4. The well tubing according to claim 3 wherein only ends having substantially the same inner diameters are joined.
5. The well tubing according to claim 2 wherein said cylindrical members are joined in said end-to-end arrangement by a circumferential weld to provide a weld joint with substantially the same ultimate load capacity as a said cylindrical member having the same inner diameter as the inner diameter of said weld joint.
6. The well tubing according to claim 2 wherein each said cylindrical member has a length substantially greater than its outer diameter.
7. The well tubing according to claim 2 wherein each said elongated cylindrical member is formed from high yield-strength metallic material, the minimum ultimate yield-strength of said well tubing increasing as said inner diameter of said elongated cylindrical members decreases.
8. A method of providing fluid communication between the surface of a well and a preselected location within a well, comprising the steps of:
producing a plurality of spoolable, elongated tubular members, each having a length defined by a first end and a second end, each said tubular member having a similar outer diameter along its said length, at least one of said elongated tubular members having a constant inner diameter defining a flow passageway from its respective said first end to its respective said second end, at least one of said elongated tubular members having an inner diameter defining a flow passageway increasing in diameter from its respective said first end to its respective said second end;
positioning a plurality of said tubular members together end-to-end so that said first end of each said elongated tubular member abuts a said second end of a said tubular member having a similar inner diameter, thereby forming a continuous tubing string having an upper end and a lower end;
further positioning said plurality of elongated tubular members so that any selected tubular members is no heavier than any other tubular member of equal length located nearer to said first upper end of said tubing string;
joining together said ends of said elongated tubular members when so positioned so that said tubing string defines a continuous, smooth flow passageway from said upper end to said lower end of said tubing string;
spooling said tubing string onto a reel, beginning with said upper end of said tubing string;
introducing said lower end of said tubing string into said well;
spooling said tubing string off of said reel to insert said tubing string into said well until said lower end of said tubing string is positioned at a preselected depth in said well;
suspending said inserted tubing string in said well solely by suspending a portion of said tubing string at said surface of said well.
9. The method according to claim 8 wherein said first end and said second ends having substantially the same inner diameters are joined together by a circumferential welding operation.
10. The method according to claim 8 wherein each said elongated cylindrical member is formed with a length substantially greater than its outer diameter.
11. The method according to claim 8 wherein each said elongated cylindrical member is formed from high yield-strength metallic material.

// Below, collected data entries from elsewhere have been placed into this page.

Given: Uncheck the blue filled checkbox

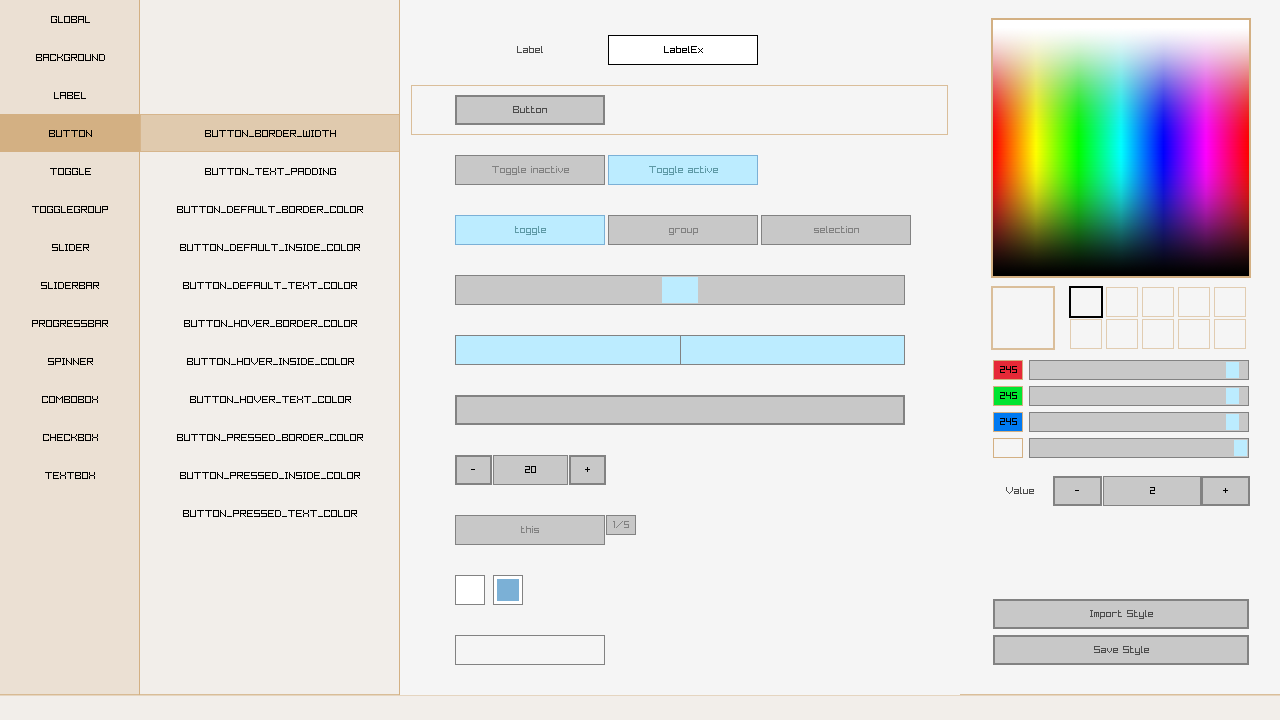Looking at the screenshot, I should point(508,590).
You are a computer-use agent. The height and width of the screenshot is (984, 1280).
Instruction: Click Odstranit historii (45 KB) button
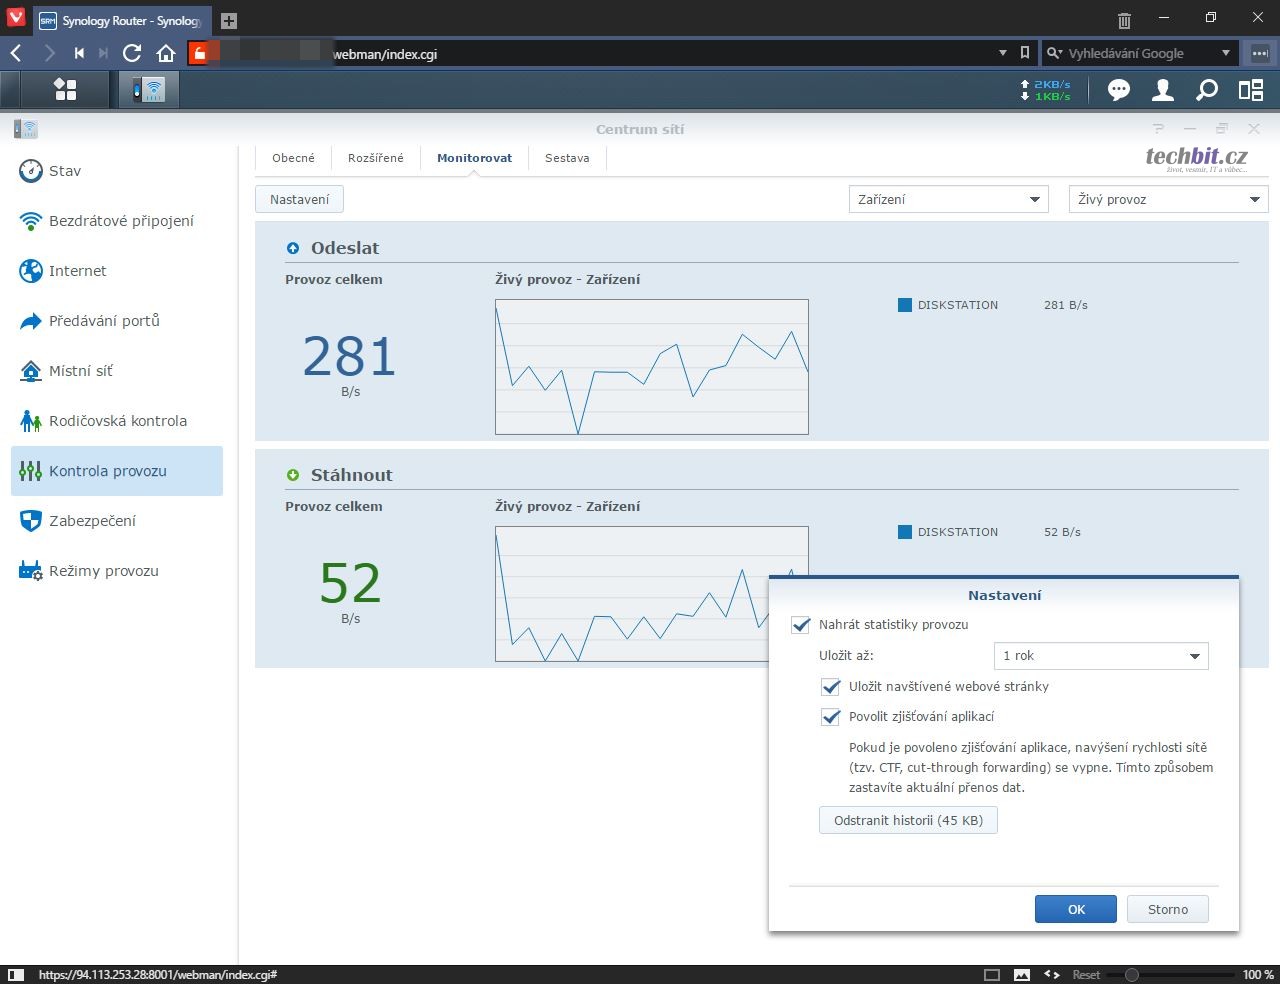(908, 820)
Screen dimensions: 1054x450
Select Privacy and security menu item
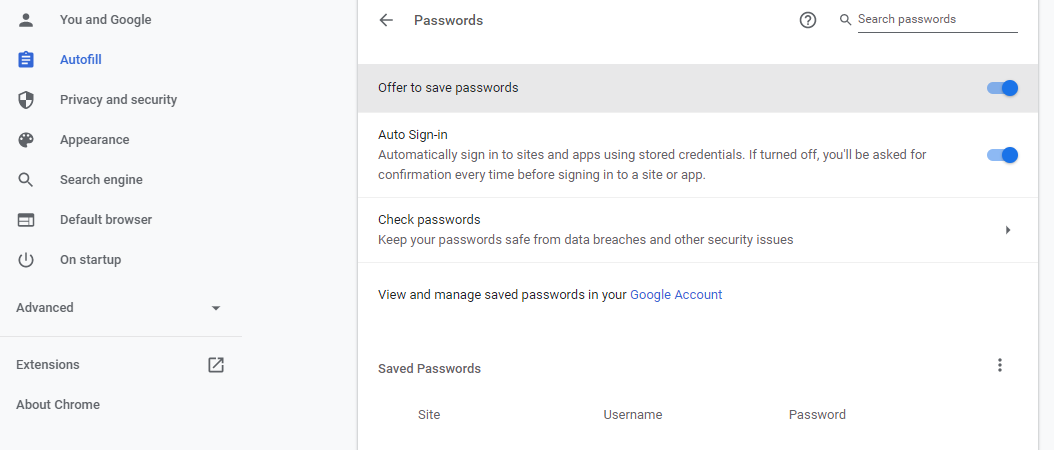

12. The method according to claim 11 wherein the minimum ultimate yield-strength of any given section of said tubing string is greater than any section of said tubing string of equal length positioned closer to said second lower end of said tubing string.
13. The method according to claim 8 wherein said tubing string is at least twenty thousand feet long.
14. The method according to claim 8 wherein said inner diameter of at least one of said tubular members increases along a portion of said tubular member.
15. The method of claim 8 including the step of supplying fluid through said upper end of said tubing string to provide fluid communication to said well at said preselected depth.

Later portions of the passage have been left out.